Career NFL statistics
- Games played: 12
- Stats at Pro Football Reference

= Dean Wink =

American politician (born 1944)

Dean Albert Wink (born September 25, 1944) is an American politician and former football player who played parts of three seasons in the National Football League (NFL) with the Philadelphia Eagles from 1966 to 1968. A Republican, he represented District 29 in the South Dakota House of Representatives from 2009 to 2016. Wink was the Speaker pro tempore of the House from January 11, 2011 to January 10, 2015 and the Speaker of the House from January 10, 2015 to January 10, 2017.

==Career==
Wink signed as an undrafted free agent with the Philadelphia Eagles in 1966 and made the team as a taxi squad player. He was called up to the active roster on November 10, 1967, and started his only game the next year. In the offseason, Wink received his master's degree in education. He was waived on July 15, 1969.

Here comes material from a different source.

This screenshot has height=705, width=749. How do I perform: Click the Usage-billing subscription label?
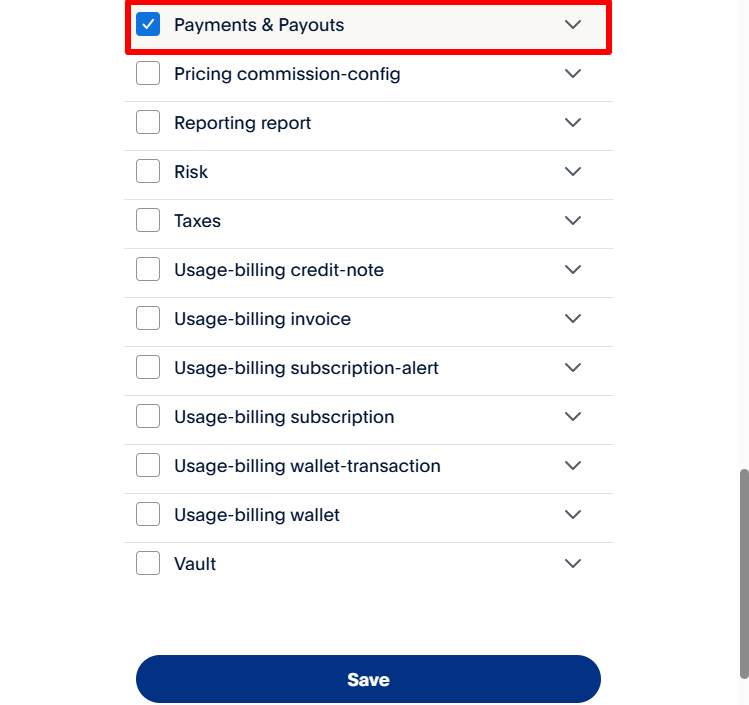click(284, 417)
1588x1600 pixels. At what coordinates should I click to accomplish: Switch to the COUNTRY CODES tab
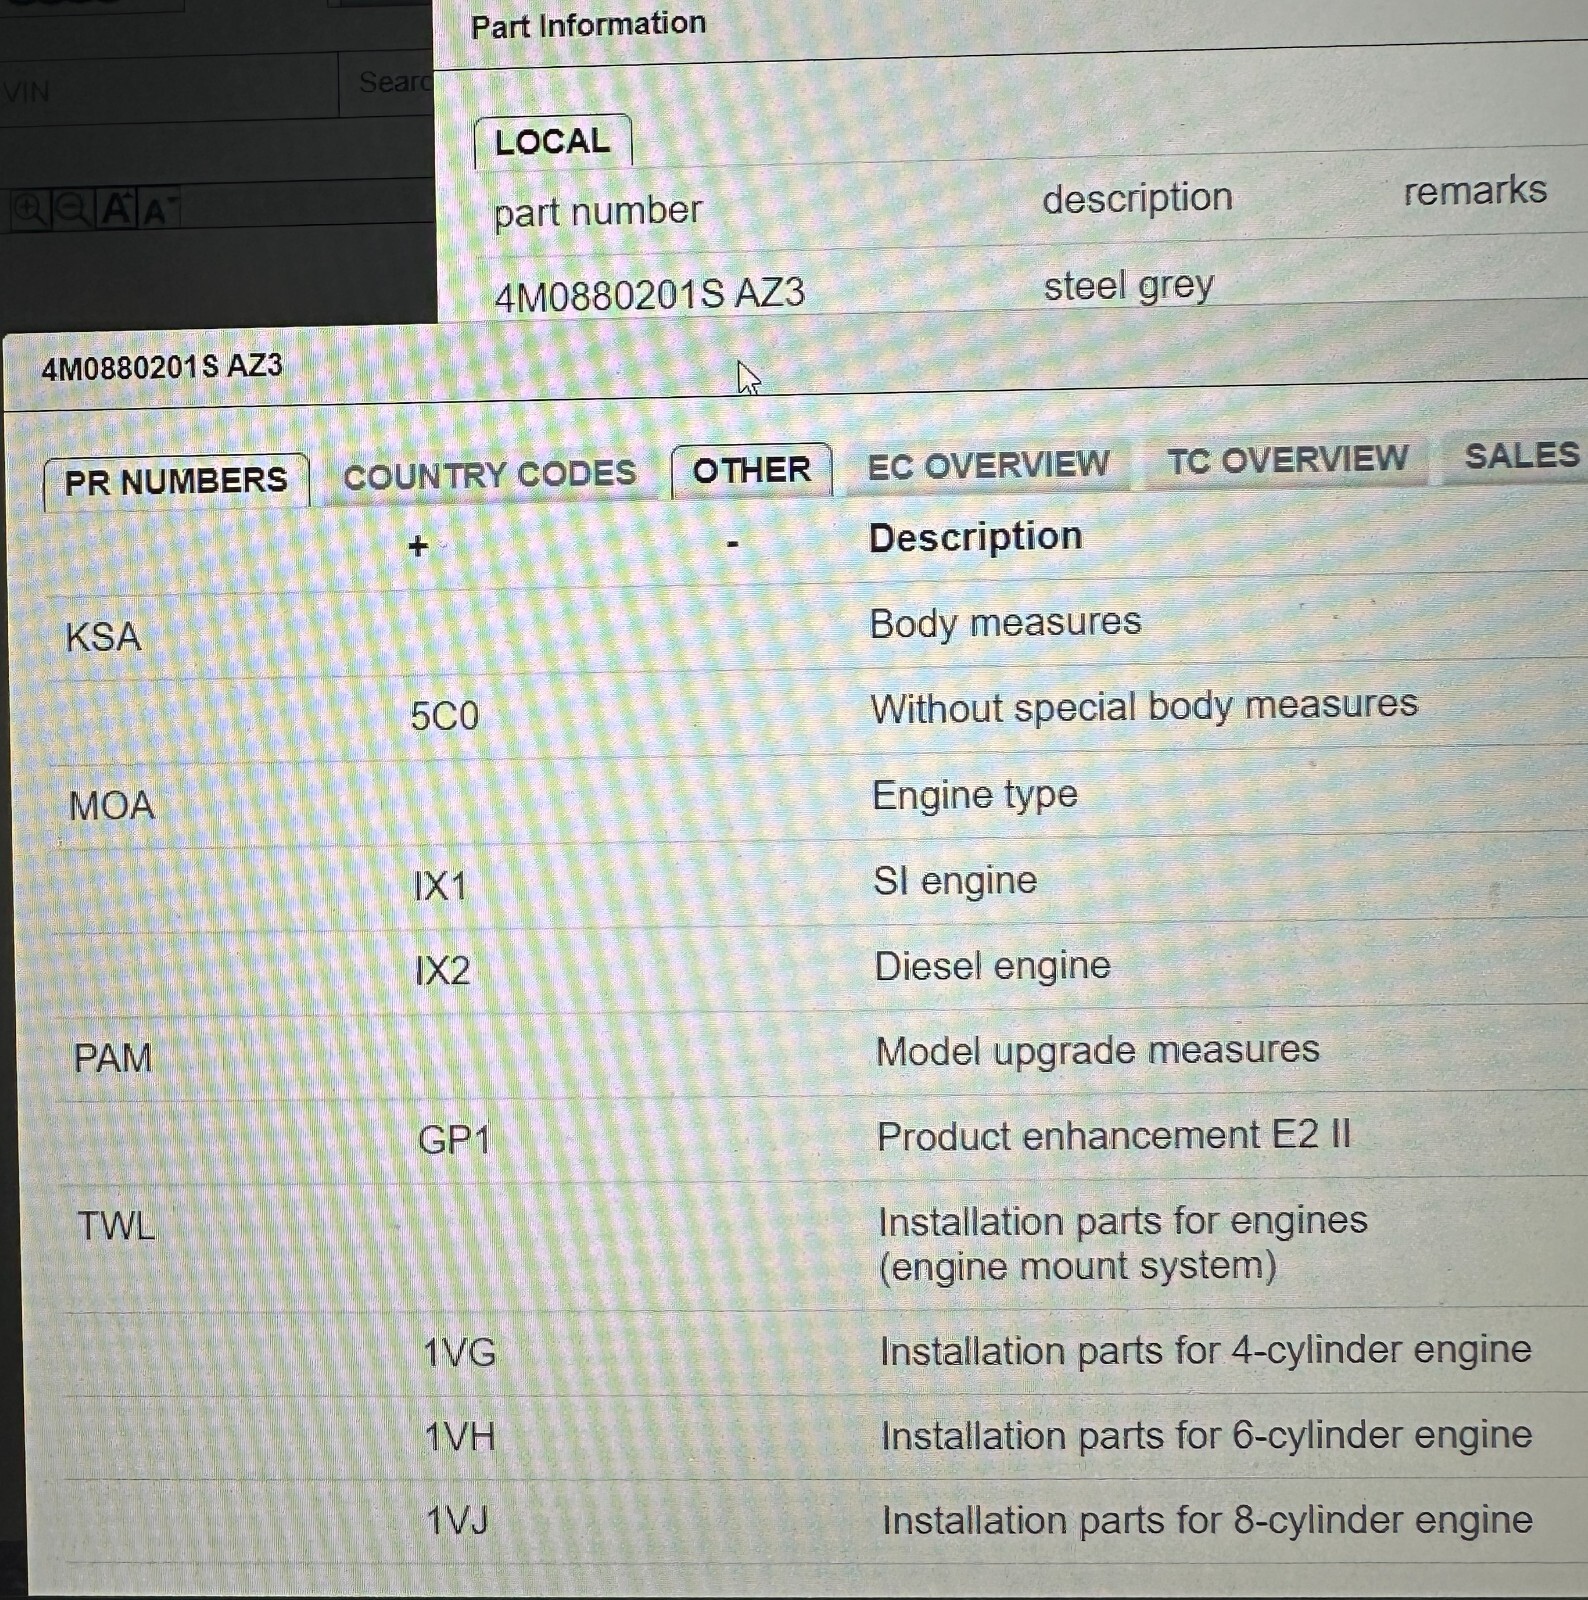489,474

=== Life after football ===
After retiring from football, Wink returned to Yankton College, then moved to Arizona, where he became a rancher, before working for a Texas cattle company. Wink and his wife Joan, whom he had married in 1966, returned to South Dakota in 1988. That year they bought a ranch in Meade County, and moved to it full-time in 1994. Ten years later, Joan retired from the faculty of California State University.

==Elections==

===South Dakota House of Representatives===
- 2008 When District 29 incumbent Republican Representatives Larry Rhoden ran for South Dakota Senate and left a District 29 seat open, Wink ran in the three-way June 3, 2008 Republican primary and placed second with 1,309 votes (32.3%), in the four-way November 4, 2008 General election incumbent Republican Representative Thomas Brunner took the first seat and Wink took the second seat with 5,341 votes (29.1%) ahead of Democratic nominees Fred McPherson and Bob Burns.
- 2010 Wink and incumbent representative Brunner were unopposed for the June 8, 2010 Republican Primary and won the three-way November 2, 2010 General election, where Representative Brunner took the first seat and Wink took the second seat with 5,088 votes (35.5%) ahead of Democratic nominee DaleArleta Volmer.
- 2012 When fellow District 29 incumbent Republican Representative Thomas Brunner was term limited and left the Legislature, Wink ran in the three-way June 5, 2012 Republican Primary and placed second with 1,059 votes (32.0%); Wink and Gary Cammack were unopposed for the November 6, 2012 General election, where Cammack took the first seat and Wink took the second seat with 4,824 votes (44.6%).